(Dataset entries)
|---|

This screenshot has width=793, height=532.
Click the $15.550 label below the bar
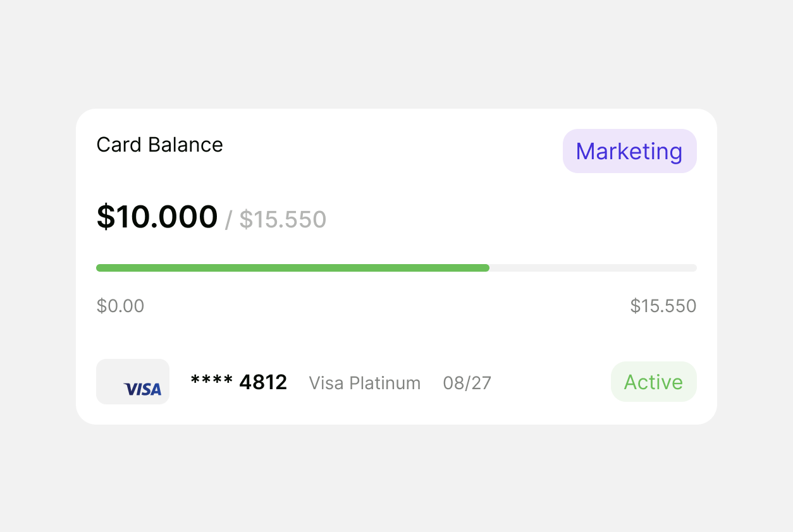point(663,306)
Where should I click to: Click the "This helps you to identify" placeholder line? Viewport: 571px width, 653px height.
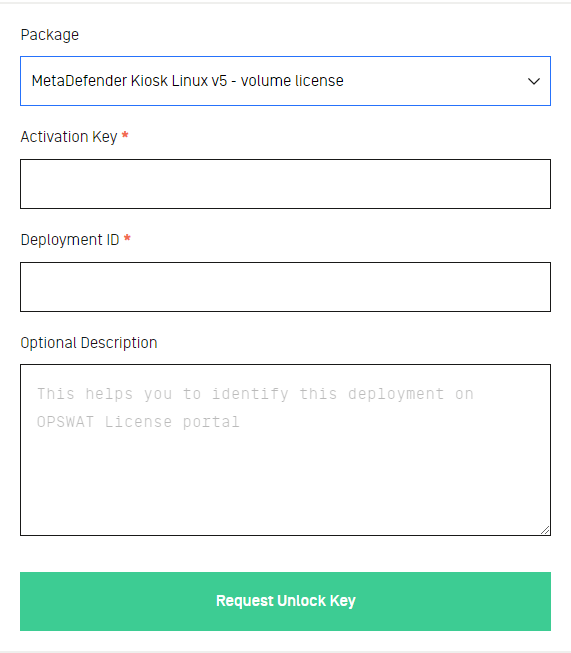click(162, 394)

|---|

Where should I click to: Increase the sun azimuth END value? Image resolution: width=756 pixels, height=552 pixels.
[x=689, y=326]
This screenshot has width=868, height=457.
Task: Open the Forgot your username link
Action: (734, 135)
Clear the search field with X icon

|---|

• _Brief_
Your task for the entries above: copy exactly the span starting with the line with "Where should I click to: Increase" and going on through the line with "Clear the search field with X icon", both lines included, and nothing else.

• _Exercise result_
Where should I click to: Increase the sun azimuth END value? Image resolution: width=756 pixels, height=552 pixels.
[x=689, y=326]
This screenshot has width=868, height=457.
Task: Open the Forgot your username link
Action: (734, 135)
Clear the search field with X icon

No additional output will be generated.